**What you have to do:**
Repeat the entries below exactly and in full.

**Input data:**
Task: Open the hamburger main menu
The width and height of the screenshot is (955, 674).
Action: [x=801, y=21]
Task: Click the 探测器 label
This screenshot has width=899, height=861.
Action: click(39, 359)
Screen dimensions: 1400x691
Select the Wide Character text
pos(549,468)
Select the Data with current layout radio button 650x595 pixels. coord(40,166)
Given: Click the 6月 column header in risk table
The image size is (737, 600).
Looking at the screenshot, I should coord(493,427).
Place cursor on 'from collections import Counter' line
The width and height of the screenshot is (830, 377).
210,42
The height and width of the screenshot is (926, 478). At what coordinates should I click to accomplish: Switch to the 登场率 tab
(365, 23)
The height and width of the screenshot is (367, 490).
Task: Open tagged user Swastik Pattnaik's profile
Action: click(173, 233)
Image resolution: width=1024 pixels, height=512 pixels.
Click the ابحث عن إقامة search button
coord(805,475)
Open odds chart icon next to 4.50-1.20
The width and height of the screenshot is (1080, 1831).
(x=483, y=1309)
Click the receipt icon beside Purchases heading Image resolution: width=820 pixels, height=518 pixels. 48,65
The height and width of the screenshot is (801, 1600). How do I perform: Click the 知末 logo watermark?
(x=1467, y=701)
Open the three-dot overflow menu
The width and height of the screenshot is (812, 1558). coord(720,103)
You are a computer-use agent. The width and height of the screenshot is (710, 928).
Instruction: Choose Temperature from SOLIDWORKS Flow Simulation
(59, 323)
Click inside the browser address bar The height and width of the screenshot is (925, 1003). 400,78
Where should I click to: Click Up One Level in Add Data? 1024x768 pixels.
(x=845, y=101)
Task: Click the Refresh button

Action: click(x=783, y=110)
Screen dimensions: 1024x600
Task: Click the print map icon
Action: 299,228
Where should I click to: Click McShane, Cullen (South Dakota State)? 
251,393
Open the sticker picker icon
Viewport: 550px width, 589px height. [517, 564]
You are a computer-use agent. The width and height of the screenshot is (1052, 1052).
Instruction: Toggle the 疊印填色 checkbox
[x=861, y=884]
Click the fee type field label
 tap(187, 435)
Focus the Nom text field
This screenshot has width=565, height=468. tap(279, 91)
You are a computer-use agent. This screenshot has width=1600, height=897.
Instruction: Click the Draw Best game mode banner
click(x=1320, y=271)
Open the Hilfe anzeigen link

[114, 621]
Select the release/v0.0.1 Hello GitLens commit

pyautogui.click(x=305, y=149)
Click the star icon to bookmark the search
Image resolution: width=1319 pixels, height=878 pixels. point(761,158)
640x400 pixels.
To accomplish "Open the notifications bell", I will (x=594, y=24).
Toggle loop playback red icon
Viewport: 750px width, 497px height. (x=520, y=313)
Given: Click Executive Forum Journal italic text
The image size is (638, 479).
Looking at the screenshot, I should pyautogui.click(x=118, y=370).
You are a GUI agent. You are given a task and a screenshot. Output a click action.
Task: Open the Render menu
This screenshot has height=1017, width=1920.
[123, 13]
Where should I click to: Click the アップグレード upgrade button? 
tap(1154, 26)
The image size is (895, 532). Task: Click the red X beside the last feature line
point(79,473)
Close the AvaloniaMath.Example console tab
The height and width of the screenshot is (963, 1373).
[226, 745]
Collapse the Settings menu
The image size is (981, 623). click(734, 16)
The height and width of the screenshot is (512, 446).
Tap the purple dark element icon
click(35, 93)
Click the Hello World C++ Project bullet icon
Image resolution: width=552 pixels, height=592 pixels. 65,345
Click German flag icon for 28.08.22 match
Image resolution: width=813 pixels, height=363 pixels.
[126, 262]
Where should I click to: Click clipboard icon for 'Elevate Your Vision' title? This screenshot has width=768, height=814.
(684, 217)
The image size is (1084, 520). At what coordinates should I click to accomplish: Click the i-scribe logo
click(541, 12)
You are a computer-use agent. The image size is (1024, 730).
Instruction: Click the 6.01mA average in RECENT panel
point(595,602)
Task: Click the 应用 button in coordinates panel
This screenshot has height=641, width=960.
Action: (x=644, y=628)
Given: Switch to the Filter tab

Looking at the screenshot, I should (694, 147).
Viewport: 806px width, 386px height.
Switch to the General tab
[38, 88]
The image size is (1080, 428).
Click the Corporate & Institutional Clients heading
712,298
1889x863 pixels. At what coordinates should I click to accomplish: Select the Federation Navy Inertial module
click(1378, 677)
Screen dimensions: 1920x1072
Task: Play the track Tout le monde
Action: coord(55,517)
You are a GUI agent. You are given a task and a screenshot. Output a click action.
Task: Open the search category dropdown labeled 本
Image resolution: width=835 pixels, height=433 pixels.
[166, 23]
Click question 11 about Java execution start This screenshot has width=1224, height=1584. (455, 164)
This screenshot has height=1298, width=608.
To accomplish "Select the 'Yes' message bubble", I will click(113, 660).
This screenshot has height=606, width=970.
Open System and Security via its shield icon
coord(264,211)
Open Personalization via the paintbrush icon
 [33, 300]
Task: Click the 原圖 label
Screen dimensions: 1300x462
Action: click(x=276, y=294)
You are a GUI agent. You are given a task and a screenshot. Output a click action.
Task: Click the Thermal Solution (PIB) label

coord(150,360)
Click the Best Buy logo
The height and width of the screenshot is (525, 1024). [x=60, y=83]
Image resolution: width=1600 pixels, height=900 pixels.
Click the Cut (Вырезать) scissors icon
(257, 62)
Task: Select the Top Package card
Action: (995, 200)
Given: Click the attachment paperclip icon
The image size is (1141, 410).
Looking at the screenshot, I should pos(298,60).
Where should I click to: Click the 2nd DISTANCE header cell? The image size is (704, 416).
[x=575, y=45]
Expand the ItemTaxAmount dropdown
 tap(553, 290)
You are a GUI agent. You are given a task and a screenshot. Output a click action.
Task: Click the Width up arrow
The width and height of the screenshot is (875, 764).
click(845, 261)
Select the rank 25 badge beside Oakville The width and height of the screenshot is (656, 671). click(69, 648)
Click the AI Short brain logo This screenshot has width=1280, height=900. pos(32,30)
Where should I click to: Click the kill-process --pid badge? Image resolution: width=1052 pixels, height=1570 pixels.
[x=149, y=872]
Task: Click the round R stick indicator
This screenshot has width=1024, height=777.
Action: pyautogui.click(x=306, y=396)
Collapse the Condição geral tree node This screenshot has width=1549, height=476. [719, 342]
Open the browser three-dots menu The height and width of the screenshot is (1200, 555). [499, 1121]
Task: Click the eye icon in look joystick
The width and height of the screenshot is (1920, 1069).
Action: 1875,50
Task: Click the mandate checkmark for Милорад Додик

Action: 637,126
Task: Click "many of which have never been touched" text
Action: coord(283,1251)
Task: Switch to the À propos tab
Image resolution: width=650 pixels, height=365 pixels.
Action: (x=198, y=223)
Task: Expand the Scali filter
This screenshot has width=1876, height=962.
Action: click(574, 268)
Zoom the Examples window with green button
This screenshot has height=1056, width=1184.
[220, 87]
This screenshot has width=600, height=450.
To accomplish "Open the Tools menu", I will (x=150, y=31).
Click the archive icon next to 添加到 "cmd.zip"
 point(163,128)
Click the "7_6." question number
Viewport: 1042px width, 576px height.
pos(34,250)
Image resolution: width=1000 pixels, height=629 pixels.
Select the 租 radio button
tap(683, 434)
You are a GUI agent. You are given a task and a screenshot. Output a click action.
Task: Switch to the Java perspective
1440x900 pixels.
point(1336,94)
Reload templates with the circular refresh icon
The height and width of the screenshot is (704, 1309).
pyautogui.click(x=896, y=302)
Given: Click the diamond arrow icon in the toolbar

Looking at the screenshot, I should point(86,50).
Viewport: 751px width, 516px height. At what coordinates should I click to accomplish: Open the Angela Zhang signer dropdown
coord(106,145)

**Result of the task:**
Task: Open the hamburger main menu
The width and height of the screenshot is (955, 674).
Action: [x=801, y=21]
Task: Click the 探测器 label
This screenshot has width=899, height=861.
Action: click(39, 359)
Screen dimensions: 1400x691
Select the Wide Character text
pos(549,468)
Select the Data with current layout radio button 650x595 pixels. coord(40,166)
Given: Click the 6月 column header in risk table
The image size is (737, 600).
Looking at the screenshot, I should coord(493,427).
Place cursor on 'from collections import Counter' line
The width and height of the screenshot is (830, 377).
210,42
The height and width of the screenshot is (926, 478). At what coordinates should I click to accomplish: Switch to the 登场率 tab
(365, 23)
The height and width of the screenshot is (367, 490).
Task: Open tagged user Swastik Pattnaik's profile
Action: click(173, 233)
Image resolution: width=1024 pixels, height=512 pixels.
Click the ابحث عن إقامة search button
coord(805,475)
Open odds chart icon next to 4.50-1.20
The width and height of the screenshot is (1080, 1831).
(x=483, y=1309)
Click the receipt icon beside Purchases heading Image resolution: width=820 pixels, height=518 pixels. 48,65
The height and width of the screenshot is (801, 1600). How do I perform: Click the 知末 logo watermark?
(x=1467, y=701)
Open the three-dot overflow menu
The width and height of the screenshot is (812, 1558). coord(720,103)
You are a computer-use agent. The width and height of the screenshot is (710, 928).
Instruction: Choose Temperature from SOLIDWORKS Flow Simulation
(59, 323)
Click inside the browser address bar The height and width of the screenshot is (925, 1003). 400,78
Where should I click to: Click Up One Level in Add Data? 1024x768 pixels.
(x=845, y=101)
Task: Click the Refresh button

Action: click(x=783, y=110)
Screen dimensions: 1024x600
Task: Click the print map icon
Action: 299,228
Where should I click to: Click McShane, Cullen (South Dakota State)? 
251,393
Open the sticker picker icon
Viewport: 550px width, 589px height. [517, 564]
You are a computer-use agent. The width and height of the screenshot is (1052, 1052).
Instruction: Toggle the 疊印填色 checkbox
[x=861, y=884]
Click the fee type field label
 tap(187, 435)
Focus the Nom text field
This screenshot has width=565, height=468. tap(279, 91)
You are a computer-use agent. This screenshot has width=1600, height=897.
Instruction: Click the Draw Best game mode banner
click(x=1320, y=271)
Open the Hilfe anzeigen link

[114, 621]
Select the release/v0.0.1 Hello GitLens commit

pyautogui.click(x=305, y=149)
Click the star icon to bookmark the search
Image resolution: width=1319 pixels, height=878 pixels. point(761,158)
640x400 pixels.
To accomplish "Open the notifications bell", I will (x=594, y=24).
Toggle loop playback red icon
Viewport: 750px width, 497px height. (x=520, y=313)
Given: Click Executive Forum Journal italic text
The image size is (638, 479).
Looking at the screenshot, I should pyautogui.click(x=118, y=370).
You are a GUI agent. You are given a task and a screenshot. Output a click action.
Task: Open the Render menu
This screenshot has height=1017, width=1920.
[123, 13]
Where should I click to: Click the アップグレード upgrade button? 
tap(1154, 26)
The image size is (895, 532). Task: Click the red X beside the last feature line
point(79,473)
Close the AvaloniaMath.Example console tab
The height and width of the screenshot is (963, 1373).
[226, 745]
Collapse the Settings menu
The image size is (981, 623). click(734, 16)
The height and width of the screenshot is (512, 446).
Tap the purple dark element icon
click(35, 93)
Click the Hello World C++ Project bullet icon
Image resolution: width=552 pixels, height=592 pixels. 65,345
Click German flag icon for 28.08.22 match
Image resolution: width=813 pixels, height=363 pixels.
[126, 262]
Where should I click to: Click clipboard icon for 'Elevate Your Vision' title? This screenshot has width=768, height=814.
(684, 217)
The image size is (1084, 520). At what coordinates should I click to accomplish: Click the i-scribe logo
click(541, 12)
You are a computer-use agent. The image size is (1024, 730).
Instruction: Click the 6.01mA average in RECENT panel
point(595,602)
Task: Click the 应用 button in coordinates panel
This screenshot has height=641, width=960.
Action: (x=644, y=628)
Given: Switch to the Filter tab

Looking at the screenshot, I should (694, 147).
Viewport: 806px width, 386px height.
Switch to the General tab
[38, 88]
The image size is (1080, 428).
Click the Corporate & Institutional Clients heading
712,298
1889x863 pixels. At what coordinates should I click to accomplish: Select the Federation Navy Inertial module
click(1378, 677)
Screen dimensions: 1920x1072
Task: Play the track Tout le monde
Action: coord(55,517)
You are a GUI agent. You are given a task and a screenshot. Output a click action.
Task: Open the search category dropdown labeled 本
Image resolution: width=835 pixels, height=433 pixels.
[166, 23]
Click question 11 about Java execution start This screenshot has width=1224, height=1584. (455, 164)
This screenshot has height=1298, width=608.
To accomplish "Select the 'Yes' message bubble", I will click(113, 660).
This screenshot has height=606, width=970.
Open System and Security via its shield icon
coord(264,211)
Open Personalization via the paintbrush icon
 [33, 300]
Task: Click the 原圖 label
Screen dimensions: 1300x462
Action: click(x=276, y=294)
You are a GUI agent. You are given a task and a screenshot. Output a click action.
Task: Click the Thermal Solution (PIB) label

coord(150,360)
Click the Best Buy logo
The height and width of the screenshot is (525, 1024). [x=60, y=83]
Image resolution: width=1600 pixels, height=900 pixels.
Click the Cut (Вырезать) scissors icon
(257, 62)
Task: Select the Top Package card
Action: (995, 200)
Given: Click the attachment paperclip icon
The image size is (1141, 410).
Looking at the screenshot, I should pos(298,60).
Where should I click to: Click the 2nd DISTANCE header cell? The image size is (704, 416).
[x=575, y=45]
Expand the ItemTaxAmount dropdown
 tap(553, 290)
You are a GUI agent. You are given a task and a screenshot. Output a click action.
Task: Click the Width up arrow
The width and height of the screenshot is (875, 764).
click(845, 261)
Select the rank 25 badge beside Oakville The width and height of the screenshot is (656, 671). click(69, 648)
Click the AI Short brain logo This screenshot has width=1280, height=900. pos(32,30)
Where should I click to: Click the kill-process --pid badge? Image resolution: width=1052 pixels, height=1570 pixels.
[x=149, y=872]
Task: Click the round R stick indicator
This screenshot has width=1024, height=777.
Action: pyautogui.click(x=306, y=396)
Collapse the Condição geral tree node This screenshot has width=1549, height=476. [719, 342]
Open the browser three-dots menu The height and width of the screenshot is (1200, 555). [499, 1121]
Task: Click the eye icon in look joystick
The width and height of the screenshot is (1920, 1069).
Action: 1875,50
Task: Click the mandate checkmark for Милорад Додик

Action: 637,126
Task: Click "many of which have never been touched" text
Action: coord(283,1251)
Task: Switch to the À propos tab
Image resolution: width=650 pixels, height=365 pixels.
Action: (x=198, y=223)
Task: Expand the Scali filter
This screenshot has width=1876, height=962.
Action: click(574, 268)
Zoom the Examples window with green button
This screenshot has height=1056, width=1184.
[220, 87]
This screenshot has width=600, height=450.
To accomplish "Open the Tools menu", I will (x=150, y=31).
Click the archive icon next to 添加到 "cmd.zip"
 point(163,128)
Click the "7_6." question number
Viewport: 1042px width, 576px height.
pos(34,250)
Image resolution: width=1000 pixels, height=629 pixels.
Select the 租 radio button
tap(683, 434)
You are a GUI agent. You are given a task and a screenshot. Output a click action.
Task: Switch to the Java perspective
1440x900 pixels.
point(1336,94)
Reload templates with the circular refresh icon
The height and width of the screenshot is (704, 1309).
pyautogui.click(x=896, y=302)
Given: Click the diamond arrow icon in the toolbar

Looking at the screenshot, I should point(86,50).
Viewport: 751px width, 516px height. At what coordinates should I click to accomplish: Open the Angela Zhang signer dropdown
coord(106,145)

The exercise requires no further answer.